▶ [HOW TO COMPLETE THIS TASK]: Repeat the entries exactly as they are written.

--------------------

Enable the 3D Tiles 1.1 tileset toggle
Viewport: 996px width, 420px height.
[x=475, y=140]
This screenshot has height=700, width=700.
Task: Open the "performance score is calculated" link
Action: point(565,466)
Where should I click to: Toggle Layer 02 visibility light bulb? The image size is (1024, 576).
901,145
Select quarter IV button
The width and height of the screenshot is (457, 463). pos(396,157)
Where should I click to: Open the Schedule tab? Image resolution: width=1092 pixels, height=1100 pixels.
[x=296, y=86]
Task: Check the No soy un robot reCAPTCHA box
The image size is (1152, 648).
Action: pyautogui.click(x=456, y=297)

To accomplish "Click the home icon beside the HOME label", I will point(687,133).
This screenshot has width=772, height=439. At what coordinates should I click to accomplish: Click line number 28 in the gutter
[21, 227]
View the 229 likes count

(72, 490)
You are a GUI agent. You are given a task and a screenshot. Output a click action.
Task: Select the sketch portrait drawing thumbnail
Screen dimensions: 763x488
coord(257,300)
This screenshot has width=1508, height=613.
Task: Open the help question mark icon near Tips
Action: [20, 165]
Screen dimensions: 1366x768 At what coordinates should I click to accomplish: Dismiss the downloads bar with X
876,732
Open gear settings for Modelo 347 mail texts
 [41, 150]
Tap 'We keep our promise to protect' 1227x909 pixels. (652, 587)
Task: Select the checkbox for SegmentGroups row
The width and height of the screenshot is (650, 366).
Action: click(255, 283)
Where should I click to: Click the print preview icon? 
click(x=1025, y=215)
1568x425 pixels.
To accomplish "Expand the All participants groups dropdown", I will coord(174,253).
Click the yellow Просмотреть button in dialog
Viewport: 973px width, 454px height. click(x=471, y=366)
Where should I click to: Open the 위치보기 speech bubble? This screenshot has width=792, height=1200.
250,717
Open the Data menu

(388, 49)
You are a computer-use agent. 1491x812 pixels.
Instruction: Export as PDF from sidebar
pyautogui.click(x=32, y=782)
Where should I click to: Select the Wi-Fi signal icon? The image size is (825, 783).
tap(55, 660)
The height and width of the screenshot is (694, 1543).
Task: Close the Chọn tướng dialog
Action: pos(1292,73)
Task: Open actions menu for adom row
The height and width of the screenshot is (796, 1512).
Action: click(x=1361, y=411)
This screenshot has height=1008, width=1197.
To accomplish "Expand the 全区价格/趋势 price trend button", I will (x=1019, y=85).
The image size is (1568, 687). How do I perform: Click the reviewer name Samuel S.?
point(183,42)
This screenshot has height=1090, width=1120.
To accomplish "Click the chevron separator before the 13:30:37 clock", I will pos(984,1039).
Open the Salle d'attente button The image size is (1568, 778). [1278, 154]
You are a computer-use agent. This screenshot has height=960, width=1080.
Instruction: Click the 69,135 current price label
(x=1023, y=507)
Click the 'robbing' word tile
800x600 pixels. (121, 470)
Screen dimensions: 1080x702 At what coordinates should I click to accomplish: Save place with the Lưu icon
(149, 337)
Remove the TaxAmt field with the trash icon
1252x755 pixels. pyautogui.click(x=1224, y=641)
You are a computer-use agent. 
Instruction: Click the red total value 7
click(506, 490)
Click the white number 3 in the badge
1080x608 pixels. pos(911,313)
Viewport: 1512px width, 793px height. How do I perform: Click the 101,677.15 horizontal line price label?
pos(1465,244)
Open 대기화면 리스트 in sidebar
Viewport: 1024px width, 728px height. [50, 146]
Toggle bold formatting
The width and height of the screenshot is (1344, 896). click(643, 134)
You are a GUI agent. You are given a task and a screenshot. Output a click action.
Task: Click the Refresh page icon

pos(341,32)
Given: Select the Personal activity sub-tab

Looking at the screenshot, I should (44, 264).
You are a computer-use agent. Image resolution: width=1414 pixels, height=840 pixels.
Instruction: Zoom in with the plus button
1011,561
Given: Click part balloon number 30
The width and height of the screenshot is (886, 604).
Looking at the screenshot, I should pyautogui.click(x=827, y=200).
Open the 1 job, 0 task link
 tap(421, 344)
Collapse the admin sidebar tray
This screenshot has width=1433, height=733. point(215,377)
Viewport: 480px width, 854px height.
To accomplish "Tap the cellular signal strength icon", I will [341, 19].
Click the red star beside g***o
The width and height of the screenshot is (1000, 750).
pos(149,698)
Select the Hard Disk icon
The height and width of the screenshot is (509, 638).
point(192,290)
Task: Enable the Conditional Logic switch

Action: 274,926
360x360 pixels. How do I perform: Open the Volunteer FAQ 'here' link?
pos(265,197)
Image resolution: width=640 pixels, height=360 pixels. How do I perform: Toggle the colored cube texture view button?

--------------------

▶ [RESPONSE]:
Enable the 3D Tiles 1.1 tileset toggle
Viewport: 996px width, 420px height.
[x=475, y=140]
This screenshot has height=700, width=700.
Task: Open the "performance score is calculated" link
Action: point(565,466)
Where should I click to: Toggle Layer 02 visibility light bulb? The image size is (1024, 576).
901,145
Select quarter IV button
The width and height of the screenshot is (457, 463). pos(396,157)
Where should I click to: Open the Schedule tab? Image resolution: width=1092 pixels, height=1100 pixels.
[x=296, y=86]
Task: Check the No soy un robot reCAPTCHA box
The image size is (1152, 648).
Action: pyautogui.click(x=456, y=297)

To accomplish "Click the home icon beside the HOME label", I will point(687,133).
This screenshot has width=772, height=439. At what coordinates should I click to accomplish: Click line number 28 in the gutter
[21, 227]
View the 229 likes count

(72, 490)
You are a GUI agent. You are given a task and a screenshot. Output a click action.
Task: Select the sketch portrait drawing thumbnail
Screen dimensions: 763x488
coord(257,300)
This screenshot has width=1508, height=613.
Task: Open the help question mark icon near Tips
Action: [20, 165]
Screen dimensions: 1366x768 At what coordinates should I click to accomplish: Dismiss the downloads bar with X
876,732
Open gear settings for Modelo 347 mail texts
 [41, 150]
Tap 'We keep our promise to protect' 1227x909 pixels. (652, 587)
Task: Select the checkbox for SegmentGroups row
The width and height of the screenshot is (650, 366).
Action: click(255, 283)
Where should I click to: Click the print preview icon? 
click(x=1025, y=215)
1568x425 pixels.
To accomplish "Expand the All participants groups dropdown", I will coord(174,253).
Click the yellow Просмотреть button in dialog
Viewport: 973px width, 454px height. click(x=471, y=366)
Where should I click to: Open the 위치보기 speech bubble? This screenshot has width=792, height=1200.
250,717
Open the Data menu

(388, 49)
You are a computer-use agent. 1491x812 pixels.
Instruction: Export as PDF from sidebar
pyautogui.click(x=32, y=782)
Where should I click to: Select the Wi-Fi signal icon? The image size is (825, 783).
tap(55, 660)
The height and width of the screenshot is (694, 1543).
Task: Close the Chọn tướng dialog
Action: pos(1292,73)
Task: Open actions menu for adom row
The height and width of the screenshot is (796, 1512).
Action: click(x=1361, y=411)
This screenshot has height=1008, width=1197.
To accomplish "Expand the 全区价格/趋势 price trend button", I will (x=1019, y=85).
The image size is (1568, 687). How do I perform: Click the reviewer name Samuel S.?
point(183,42)
This screenshot has height=1090, width=1120.
To accomplish "Click the chevron separator before the 13:30:37 clock", I will pos(984,1039).
Open the Salle d'attente button The image size is (1568, 778). [1278, 154]
You are a computer-use agent. This screenshot has height=960, width=1080.
Instruction: Click the 69,135 current price label
(x=1023, y=507)
Click the 'robbing' word tile
800x600 pixels. (121, 470)
Screen dimensions: 1080x702 At what coordinates should I click to accomplish: Save place with the Lưu icon
(149, 337)
Remove the TaxAmt field with the trash icon
1252x755 pixels. pyautogui.click(x=1224, y=641)
You are a computer-use agent. 
Instruction: Click the red total value 7
click(506, 490)
Click the white number 3 in the badge
1080x608 pixels. pos(911,313)
Viewport: 1512px width, 793px height. How do I perform: Click the 101,677.15 horizontal line price label?
pos(1465,244)
Open 대기화면 리스트 in sidebar
Viewport: 1024px width, 728px height. [50, 146]
Toggle bold formatting
The width and height of the screenshot is (1344, 896). click(643, 134)
You are a GUI agent. You are given a task and a screenshot. Output a click action.
Task: Click the Refresh page icon

pos(341,32)
Given: Select the Personal activity sub-tab

Looking at the screenshot, I should (44, 264).
You are a computer-use agent. Image resolution: width=1414 pixels, height=840 pixels.
Instruction: Zoom in with the plus button
1011,561
Given: Click part balloon number 30
The width and height of the screenshot is (886, 604).
Looking at the screenshot, I should pyautogui.click(x=827, y=200).
Open the 1 job, 0 task link
 tap(421, 344)
Collapse the admin sidebar tray
This screenshot has width=1433, height=733. point(215,377)
Viewport: 480px width, 854px height.
To accomplish "Tap the cellular signal strength icon", I will [341, 19].
Click the red star beside g***o
The width and height of the screenshot is (1000, 750).
pos(149,698)
Select the Hard Disk icon
The height and width of the screenshot is (509, 638).
point(192,290)
Task: Enable the Conditional Logic switch

Action: 274,926
360x360 pixels. How do I perform: Open the Volunteer FAQ 'here' link?
pos(265,197)
Image resolution: width=640 pixels, height=360 pixels. How do I perform: Toggle the colored cube texture view button?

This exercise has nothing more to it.